DOCUMENT TEXT:
>> Begin

From facts to narratives
A recurrent theme in computational science (and elsewhere) is the need to combine machine-readable information (which in the following I will call "facts" for simplicity) with a narrative for the benefit of human readers. The most obvious situation is a scientific publication, which is essentially a narrative explaining the context and motivation for a study, the work that was undertaken, the results that were observed, and conclusions drawn from these results. For a scientific study that made use of computation (which is almost all of today's research work), the narrative refers to various computational facts, in particular machine-readable input data, program code, and computed results.
A computational notebook, as pioneered by Mathematica and recently popularized by Jupyter (formerly known as the IPython notebook), is another document that mixes facts and narratives. Compared to a scientific article, program code takes a much more prominent role, and the narrative is focused on the computation. In software development tools, we find the fact-narrative mixture in version control, where the commits are a stream of facts to which the commit messages attach a narrative. At a more basic level, comments in program code can be thought of as narratives embedded into the code. Literate programming inverts this relation by embedding the code into a narrative.

>> End

DATA FOR THE TASK:

>> Begin

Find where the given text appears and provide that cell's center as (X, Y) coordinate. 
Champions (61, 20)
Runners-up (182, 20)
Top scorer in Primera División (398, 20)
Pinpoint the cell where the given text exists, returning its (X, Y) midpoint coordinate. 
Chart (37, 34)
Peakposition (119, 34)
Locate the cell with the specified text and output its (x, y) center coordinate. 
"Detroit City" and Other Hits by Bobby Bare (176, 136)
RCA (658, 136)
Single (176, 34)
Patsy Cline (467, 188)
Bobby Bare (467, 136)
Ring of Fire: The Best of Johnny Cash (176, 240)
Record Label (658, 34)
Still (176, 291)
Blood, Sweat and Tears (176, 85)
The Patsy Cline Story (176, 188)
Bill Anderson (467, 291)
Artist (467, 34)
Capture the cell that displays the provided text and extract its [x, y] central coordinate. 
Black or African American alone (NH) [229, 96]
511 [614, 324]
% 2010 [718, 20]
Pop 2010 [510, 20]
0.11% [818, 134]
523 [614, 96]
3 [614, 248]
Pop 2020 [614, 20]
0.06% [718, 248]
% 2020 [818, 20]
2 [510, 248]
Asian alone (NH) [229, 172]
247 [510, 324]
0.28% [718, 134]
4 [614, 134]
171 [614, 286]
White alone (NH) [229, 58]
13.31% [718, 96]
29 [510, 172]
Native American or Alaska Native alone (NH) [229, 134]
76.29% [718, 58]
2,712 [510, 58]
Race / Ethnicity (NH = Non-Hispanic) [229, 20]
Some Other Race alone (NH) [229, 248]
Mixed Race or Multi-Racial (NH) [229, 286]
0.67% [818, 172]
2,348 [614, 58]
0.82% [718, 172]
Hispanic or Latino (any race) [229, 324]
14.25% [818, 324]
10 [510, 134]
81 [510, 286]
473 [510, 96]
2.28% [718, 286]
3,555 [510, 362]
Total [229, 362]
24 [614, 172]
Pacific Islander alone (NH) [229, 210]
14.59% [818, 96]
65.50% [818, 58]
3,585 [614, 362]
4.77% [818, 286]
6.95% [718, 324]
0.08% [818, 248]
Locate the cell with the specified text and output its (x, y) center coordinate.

>> End

WORK TO DO:
1 - Please say whether each statement agrees with the essay on facts and narratives, answering yes or no and quoting the deciding words: (a) Jupyter was formerly known as the IPython notebook; (b) literate programming embeds comments into program code; (c) in version control, commit messages attach a narrative to the commits.
2 - Render the records as a JSON list of strings, one string per line and blank lines omitted. Start with the first line of the records and go on through the line that contains "Race / Ethnicity".

SOLUTIONS PER TASK:
1 -
(a) Yes: "Jupyter (formerly known as the IPython notebook)"
(b) No: "Literate programming inverts this relation by embedding the code into a narrative."
(c) Yes: "the commits are a stream of facts to which the commit messages attach a narrative"

2 -
[
  "Find where the given text appears and provide that cell's center as (X, Y) coordinate. ",
  "Champions (61, 20)",
  "Runners-up (182, 20)",
  "Top scorer in Primera División (398, 20)",
  "Pinpoint the cell where the given text exists, returning its (X, Y) midpoint coordinate. ",
  "Chart (37, 34)",
  "Peakposition (119, 34)",
  "Locate the cell with the specified text and output its (x, y) center coordinate. ",
  "\"Detroit City\" and Other Hits by Bobby Bare (176, 136)",
  "RCA (658, 136)",
  "Single (176, 34)",
  "Patsy Cline (467, 188)",
  "Bobby Bare (467, 136)",
  "Ring of Fire: The Best of Johnny Cash (176, 240)",
  "Record Label (658, 34)",
  "Still (176, 291)",
  "Blood, Sweat and Tears (176, 85)",
  "The Patsy Cline Story (176, 188)",
  "Bill Anderson (467, 291)",
  "Artist (467, 34)",
  "Capture the cell that displays the provided text and extract its [x, y] central coordinate. ",
  "Black or African American alone (NH) [229, 96]",
  "511 [614, 324]",
  "% 2010 [718, 20]",
  "Pop 2010 [510, 20]",
  "0.11% [818, 134]",
  "523 [614, 96]",
  "3 [614, 248]",
  "Pop 2020 [614, 20]",
  "0.06% [718, 248]",
  "% 2020 [818, 20]",
  "2 [510, 248]",
  "Asian alone (NH) [229, 172]",
  "247 [510, 324]",
  "0.28% [718, 134]",
  "4 [614, 134]",
  "171 [614, 286]",
  "White alone (NH) [229, 58]",
  "13.31% [718, 96]",
  "29 [510, 172]",
  "Native American or Alaska Native alone (NH) [229, 134]",
  "76.29% [718, 58]",
  "2,712 [510, 58]",
  "Race / Ethnicity (NH = Non-Hispanic) [229, 20]"
]